%%

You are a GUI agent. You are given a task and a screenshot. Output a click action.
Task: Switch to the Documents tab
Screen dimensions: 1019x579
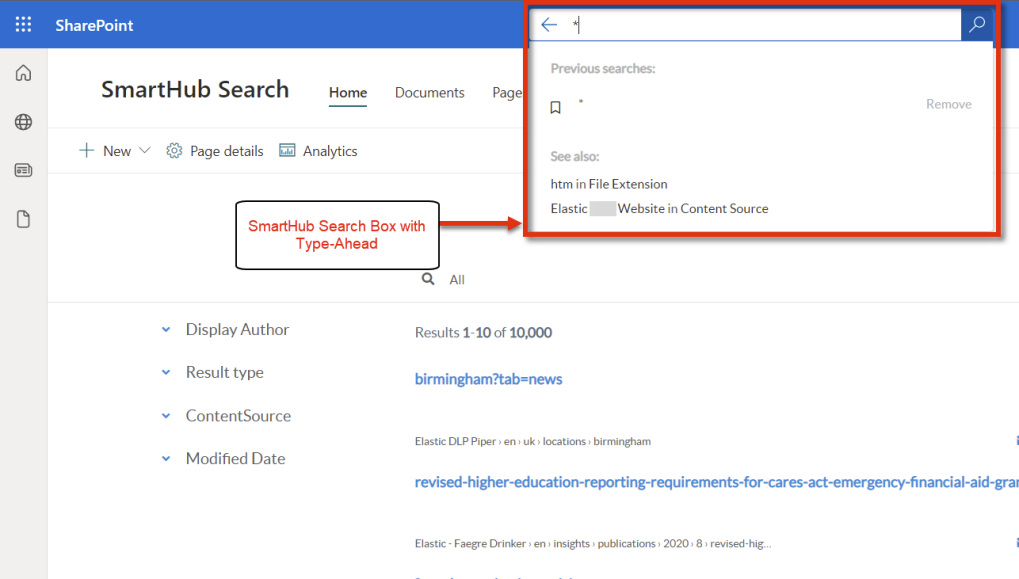coord(429,93)
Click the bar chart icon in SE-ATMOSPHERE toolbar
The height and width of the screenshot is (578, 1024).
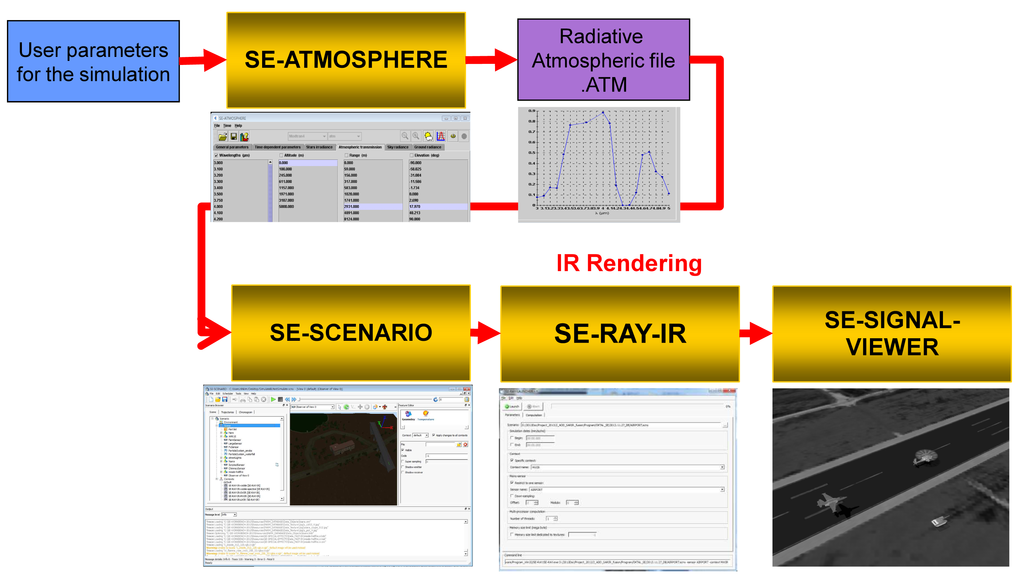coord(244,137)
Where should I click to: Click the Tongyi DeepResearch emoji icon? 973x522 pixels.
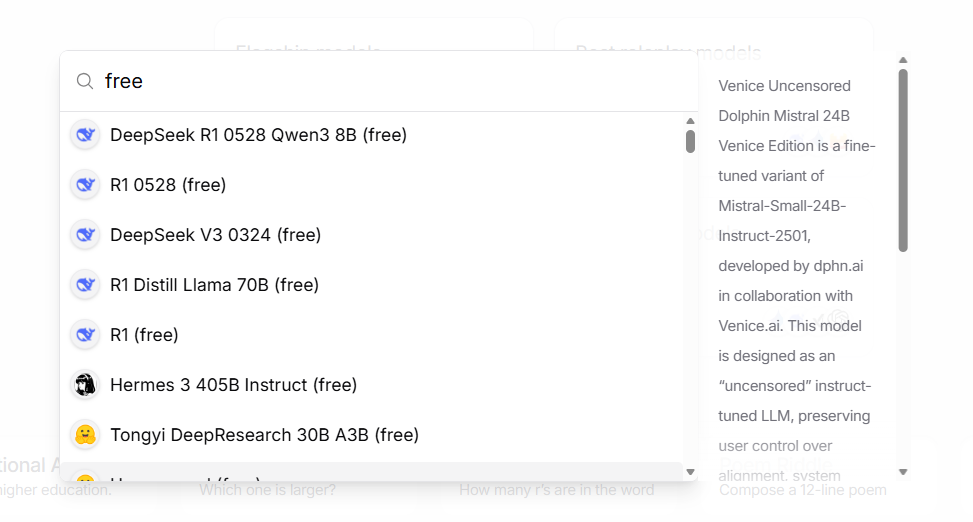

%%

Problem requirements: What's needed is an exact retyping of the records, pictures excluded.

Result of the task:
You are a GUI agent. You are given a task and a screenshot. Output a click action.
Task: Switch to the Documents tab
Screen dimensions: 1019x579
coord(429,93)
Click the bar chart icon in SE-ATMOSPHERE toolbar
The height and width of the screenshot is (578, 1024).
coord(244,137)
Where should I click to: Click the Tongyi DeepResearch emoji icon? 973x522 pixels.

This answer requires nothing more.